Records shown:
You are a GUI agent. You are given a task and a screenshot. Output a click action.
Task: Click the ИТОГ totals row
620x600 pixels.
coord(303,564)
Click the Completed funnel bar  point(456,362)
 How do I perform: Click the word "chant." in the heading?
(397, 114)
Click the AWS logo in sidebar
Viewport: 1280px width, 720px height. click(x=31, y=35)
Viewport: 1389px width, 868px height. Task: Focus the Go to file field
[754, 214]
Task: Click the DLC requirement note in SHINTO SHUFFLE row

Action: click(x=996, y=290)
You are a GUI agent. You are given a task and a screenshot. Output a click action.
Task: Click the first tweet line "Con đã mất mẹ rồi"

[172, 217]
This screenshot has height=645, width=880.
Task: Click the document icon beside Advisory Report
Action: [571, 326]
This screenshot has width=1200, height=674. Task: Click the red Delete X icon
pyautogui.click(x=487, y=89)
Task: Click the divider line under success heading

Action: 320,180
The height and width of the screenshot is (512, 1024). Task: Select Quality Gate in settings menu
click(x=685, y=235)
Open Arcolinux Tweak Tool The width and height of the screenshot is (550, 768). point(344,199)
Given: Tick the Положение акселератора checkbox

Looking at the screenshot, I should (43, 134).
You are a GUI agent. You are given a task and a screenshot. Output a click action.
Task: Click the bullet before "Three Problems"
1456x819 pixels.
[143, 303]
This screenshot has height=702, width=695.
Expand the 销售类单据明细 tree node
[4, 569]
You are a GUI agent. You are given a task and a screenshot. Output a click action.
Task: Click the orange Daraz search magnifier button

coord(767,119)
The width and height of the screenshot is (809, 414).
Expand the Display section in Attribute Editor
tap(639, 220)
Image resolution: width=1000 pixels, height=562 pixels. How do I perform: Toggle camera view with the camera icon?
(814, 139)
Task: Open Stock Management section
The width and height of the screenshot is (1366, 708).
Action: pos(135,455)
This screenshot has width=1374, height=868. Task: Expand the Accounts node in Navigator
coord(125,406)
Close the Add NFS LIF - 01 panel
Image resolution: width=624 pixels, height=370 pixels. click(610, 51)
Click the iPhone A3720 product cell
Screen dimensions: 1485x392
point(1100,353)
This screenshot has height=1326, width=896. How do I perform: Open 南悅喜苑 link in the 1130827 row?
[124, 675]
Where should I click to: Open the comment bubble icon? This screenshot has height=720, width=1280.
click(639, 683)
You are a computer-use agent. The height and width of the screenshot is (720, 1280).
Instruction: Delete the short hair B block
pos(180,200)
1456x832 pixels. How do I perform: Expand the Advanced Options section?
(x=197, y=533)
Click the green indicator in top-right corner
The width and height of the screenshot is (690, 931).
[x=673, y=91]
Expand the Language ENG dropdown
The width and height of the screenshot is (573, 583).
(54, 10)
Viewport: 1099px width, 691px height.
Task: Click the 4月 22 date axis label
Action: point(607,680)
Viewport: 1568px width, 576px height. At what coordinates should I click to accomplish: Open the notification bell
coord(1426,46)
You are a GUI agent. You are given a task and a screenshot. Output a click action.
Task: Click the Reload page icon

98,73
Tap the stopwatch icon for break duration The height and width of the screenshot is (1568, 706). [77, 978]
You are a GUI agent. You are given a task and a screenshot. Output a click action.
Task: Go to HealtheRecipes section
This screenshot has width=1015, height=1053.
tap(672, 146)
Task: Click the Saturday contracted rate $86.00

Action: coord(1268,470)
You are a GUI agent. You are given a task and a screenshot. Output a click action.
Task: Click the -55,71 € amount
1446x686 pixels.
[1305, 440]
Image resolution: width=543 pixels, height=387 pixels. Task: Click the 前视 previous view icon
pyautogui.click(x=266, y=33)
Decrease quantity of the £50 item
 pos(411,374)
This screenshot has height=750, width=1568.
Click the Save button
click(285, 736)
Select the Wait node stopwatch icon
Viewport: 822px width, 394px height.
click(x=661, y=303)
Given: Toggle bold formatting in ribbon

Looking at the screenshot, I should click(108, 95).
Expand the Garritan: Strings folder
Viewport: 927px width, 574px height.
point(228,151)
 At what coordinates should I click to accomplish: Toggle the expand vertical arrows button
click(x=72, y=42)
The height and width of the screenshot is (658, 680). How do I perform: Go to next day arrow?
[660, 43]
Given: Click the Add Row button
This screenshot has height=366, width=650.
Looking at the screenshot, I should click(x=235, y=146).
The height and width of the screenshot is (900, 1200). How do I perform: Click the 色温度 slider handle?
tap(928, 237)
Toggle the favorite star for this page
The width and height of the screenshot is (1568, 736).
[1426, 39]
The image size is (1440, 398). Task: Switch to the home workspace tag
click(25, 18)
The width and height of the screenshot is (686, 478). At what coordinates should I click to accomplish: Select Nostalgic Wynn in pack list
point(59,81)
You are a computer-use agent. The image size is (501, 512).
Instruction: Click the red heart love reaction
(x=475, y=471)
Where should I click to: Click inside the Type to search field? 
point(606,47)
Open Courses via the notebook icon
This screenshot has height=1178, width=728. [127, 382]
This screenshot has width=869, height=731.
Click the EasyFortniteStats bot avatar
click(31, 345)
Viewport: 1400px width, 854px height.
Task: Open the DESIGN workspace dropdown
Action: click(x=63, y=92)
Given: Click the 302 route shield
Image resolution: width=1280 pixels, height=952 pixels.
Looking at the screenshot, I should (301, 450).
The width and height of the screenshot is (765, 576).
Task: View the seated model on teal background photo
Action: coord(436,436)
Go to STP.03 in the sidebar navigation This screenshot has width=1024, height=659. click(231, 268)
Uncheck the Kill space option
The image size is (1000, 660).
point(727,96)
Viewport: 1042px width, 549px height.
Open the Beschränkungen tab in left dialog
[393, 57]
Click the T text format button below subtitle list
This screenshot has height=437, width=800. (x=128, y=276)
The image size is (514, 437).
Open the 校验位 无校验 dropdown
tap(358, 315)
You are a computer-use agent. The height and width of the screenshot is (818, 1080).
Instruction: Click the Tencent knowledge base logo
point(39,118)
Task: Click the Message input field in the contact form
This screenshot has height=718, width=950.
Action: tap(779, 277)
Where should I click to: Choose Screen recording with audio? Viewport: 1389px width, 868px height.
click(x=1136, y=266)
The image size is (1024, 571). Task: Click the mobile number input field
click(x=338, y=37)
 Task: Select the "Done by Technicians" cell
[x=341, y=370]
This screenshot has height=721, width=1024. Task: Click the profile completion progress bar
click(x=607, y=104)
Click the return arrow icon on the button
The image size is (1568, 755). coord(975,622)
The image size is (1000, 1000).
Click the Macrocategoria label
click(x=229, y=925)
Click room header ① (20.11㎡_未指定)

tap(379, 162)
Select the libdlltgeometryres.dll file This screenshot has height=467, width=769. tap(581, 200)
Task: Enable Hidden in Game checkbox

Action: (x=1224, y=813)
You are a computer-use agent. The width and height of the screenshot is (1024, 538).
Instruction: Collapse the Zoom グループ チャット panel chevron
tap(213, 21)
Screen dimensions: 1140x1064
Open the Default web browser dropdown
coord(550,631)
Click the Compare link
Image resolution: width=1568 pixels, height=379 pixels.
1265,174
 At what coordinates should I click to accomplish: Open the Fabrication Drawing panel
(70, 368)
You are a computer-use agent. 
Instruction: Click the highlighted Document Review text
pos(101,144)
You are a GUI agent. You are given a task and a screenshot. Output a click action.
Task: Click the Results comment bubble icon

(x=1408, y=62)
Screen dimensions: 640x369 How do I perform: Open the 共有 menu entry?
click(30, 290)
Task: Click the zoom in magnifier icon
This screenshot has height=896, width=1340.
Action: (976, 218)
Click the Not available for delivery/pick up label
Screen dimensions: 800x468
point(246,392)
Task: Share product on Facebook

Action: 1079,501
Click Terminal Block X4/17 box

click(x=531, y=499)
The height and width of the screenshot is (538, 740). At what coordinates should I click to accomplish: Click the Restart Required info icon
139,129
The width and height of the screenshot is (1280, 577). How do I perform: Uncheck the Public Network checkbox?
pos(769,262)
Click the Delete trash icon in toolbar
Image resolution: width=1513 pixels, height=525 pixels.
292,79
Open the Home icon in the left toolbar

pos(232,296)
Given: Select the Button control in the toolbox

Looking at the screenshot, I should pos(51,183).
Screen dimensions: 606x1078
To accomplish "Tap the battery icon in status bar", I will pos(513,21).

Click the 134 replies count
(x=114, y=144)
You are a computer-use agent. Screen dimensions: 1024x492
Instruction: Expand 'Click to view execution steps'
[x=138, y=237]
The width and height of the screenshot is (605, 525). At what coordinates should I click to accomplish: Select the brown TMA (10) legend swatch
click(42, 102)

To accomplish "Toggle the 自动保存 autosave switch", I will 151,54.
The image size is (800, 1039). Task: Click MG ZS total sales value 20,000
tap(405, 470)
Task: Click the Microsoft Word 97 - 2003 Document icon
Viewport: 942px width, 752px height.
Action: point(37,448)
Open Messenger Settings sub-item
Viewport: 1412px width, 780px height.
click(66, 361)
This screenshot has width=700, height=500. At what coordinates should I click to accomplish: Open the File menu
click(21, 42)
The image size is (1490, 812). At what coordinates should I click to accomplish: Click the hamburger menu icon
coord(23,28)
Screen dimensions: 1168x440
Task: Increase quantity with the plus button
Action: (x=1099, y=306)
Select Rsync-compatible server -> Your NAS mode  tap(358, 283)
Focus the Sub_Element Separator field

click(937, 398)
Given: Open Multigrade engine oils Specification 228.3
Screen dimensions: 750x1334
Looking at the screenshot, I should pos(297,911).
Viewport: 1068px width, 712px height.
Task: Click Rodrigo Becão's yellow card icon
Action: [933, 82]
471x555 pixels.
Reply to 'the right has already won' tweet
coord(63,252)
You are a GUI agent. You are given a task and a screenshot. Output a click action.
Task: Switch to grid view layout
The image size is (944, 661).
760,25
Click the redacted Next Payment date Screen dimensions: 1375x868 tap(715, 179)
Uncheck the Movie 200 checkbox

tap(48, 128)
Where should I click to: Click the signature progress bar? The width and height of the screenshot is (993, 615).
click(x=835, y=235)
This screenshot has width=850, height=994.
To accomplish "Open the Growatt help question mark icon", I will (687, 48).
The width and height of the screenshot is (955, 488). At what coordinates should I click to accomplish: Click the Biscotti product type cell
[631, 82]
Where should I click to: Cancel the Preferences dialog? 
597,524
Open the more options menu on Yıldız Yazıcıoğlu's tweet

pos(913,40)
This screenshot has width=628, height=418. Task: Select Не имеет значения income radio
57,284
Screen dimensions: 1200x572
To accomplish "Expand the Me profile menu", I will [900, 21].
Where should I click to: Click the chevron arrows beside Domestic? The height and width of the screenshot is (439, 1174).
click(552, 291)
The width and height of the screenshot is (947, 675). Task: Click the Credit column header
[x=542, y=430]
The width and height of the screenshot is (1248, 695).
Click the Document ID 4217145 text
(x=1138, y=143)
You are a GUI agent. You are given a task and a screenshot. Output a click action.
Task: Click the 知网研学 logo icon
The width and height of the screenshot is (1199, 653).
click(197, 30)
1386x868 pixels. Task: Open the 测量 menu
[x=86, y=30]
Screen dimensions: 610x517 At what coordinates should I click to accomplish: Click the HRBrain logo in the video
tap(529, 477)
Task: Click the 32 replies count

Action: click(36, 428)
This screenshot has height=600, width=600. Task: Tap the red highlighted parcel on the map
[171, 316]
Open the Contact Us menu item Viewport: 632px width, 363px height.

Exercise directions: From the line containing "Uncheck the Movie 200 checkbox" down to the last line of the records above, print every line exactly, with both ends kept.

Solution to the problem:
Uncheck the Movie 200 checkbox

tap(48, 128)
Where should I click to: Click the signature progress bar? The width and height of the screenshot is (993, 615).
click(x=835, y=235)
This screenshot has width=850, height=994.
To accomplish "Open the Growatt help question mark icon", I will (687, 48).
The width and height of the screenshot is (955, 488). At what coordinates should I click to accomplish: Click the Biscotti product type cell
[631, 82]
Where should I click to: Cancel the Preferences dialog? 
597,524
Open the more options menu on Yıldız Yazıcıoğlu's tweet

pos(913,40)
This screenshot has width=628, height=418. Task: Select Не имеет значения income radio
57,284
Screen dimensions: 1200x572
To accomplish "Expand the Me profile menu", I will [900, 21].
Where should I click to: Click the chevron arrows beside Domestic? The height and width of the screenshot is (439, 1174).
click(552, 291)
The width and height of the screenshot is (947, 675). Task: Click the Credit column header
[x=542, y=430]
The width and height of the screenshot is (1248, 695).
Click the Document ID 4217145 text
(x=1138, y=143)
You are a GUI agent. You are given a task and a screenshot. Output a click action.
Task: Click the 知网研学 logo icon
The width and height of the screenshot is (1199, 653).
click(197, 30)
1386x868 pixels. Task: Open the 测量 menu
[x=86, y=30]
Screen dimensions: 610x517 At what coordinates should I click to accomplish: Click the HRBrain logo in the video
tap(529, 477)
Task: Click the 32 replies count

Action: click(36, 428)
This screenshot has height=600, width=600. Task: Tap the red highlighted parcel on the map
[171, 316]
Open the Contact Us menu item Viewport: 632px width, 363px height.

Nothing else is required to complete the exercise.